Lonely Pixel II

The problem is asking us to find the number of “lonely” black pixels in a given picture. A black pixel is considered lonely if:

  • The row and column containing that pixel both have exactly target black pixels.
  • For all rows that have a black pixel at the corresponding column, they should be exactly the same as the row containing the lonely pixel.

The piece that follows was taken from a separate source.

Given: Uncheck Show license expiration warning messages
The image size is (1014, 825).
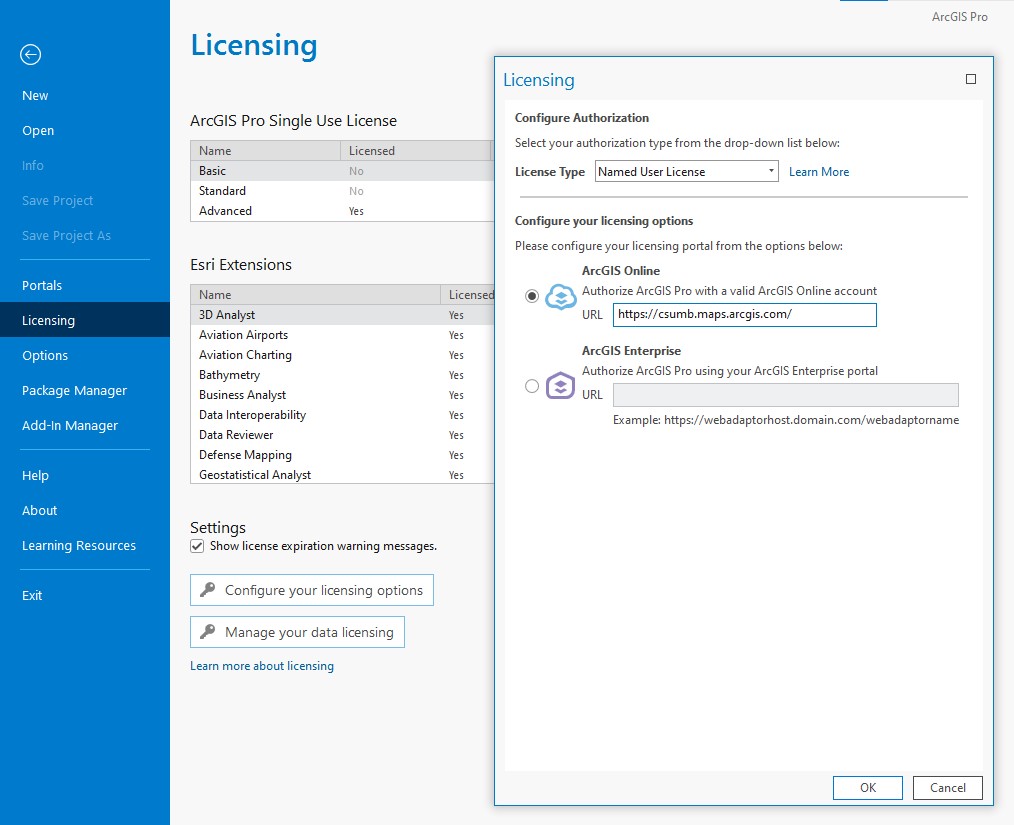Looking at the screenshot, I should (197, 546).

Here’s a Python class implementation for this problem:

 1
 2
 3
 4
 5
 6
 7
 8
 9
10
11
12
13
14
15
16
17
18
19
20
21
22
23
24
25
26
27
28
29
30
31
from collections import defaultdict

class Solution:
    def findBlackPixel(self, picture: List[List[str]], target: int) -> int:
        if not picture or not picture[0]:
            return 0
        
        m, n = len(picture), len(picture[0])
        row_count = [0] * m
        col_count = [0] * n
        rows = defaultdict(int)
        
        for i in range(m):
            for j in range(n):
                if picture[i][j] == 'B':
                    row_count[i] += 1
                    col_count[j] += 1
                    
            row_str = ''.join(picture[i])
            rows[row_str] += 1
        
        result = 0
        
        for i in range(m):
            row_str = ''.join(picture[i])
            if row_count[i] == target and rows[row_str] == target:
                for j in range(n):
                    if picture[i][j] == 'B' and col_count[j] == target:
                        result += 1
                        
        return result

This solution first calculates the counts of black pixels in each row and each column. It then checks the criteria for lonely pixels and adds to the result accordingly. The time complexity is (O(m \times n)), and the space complexity is also (O(m \times n)).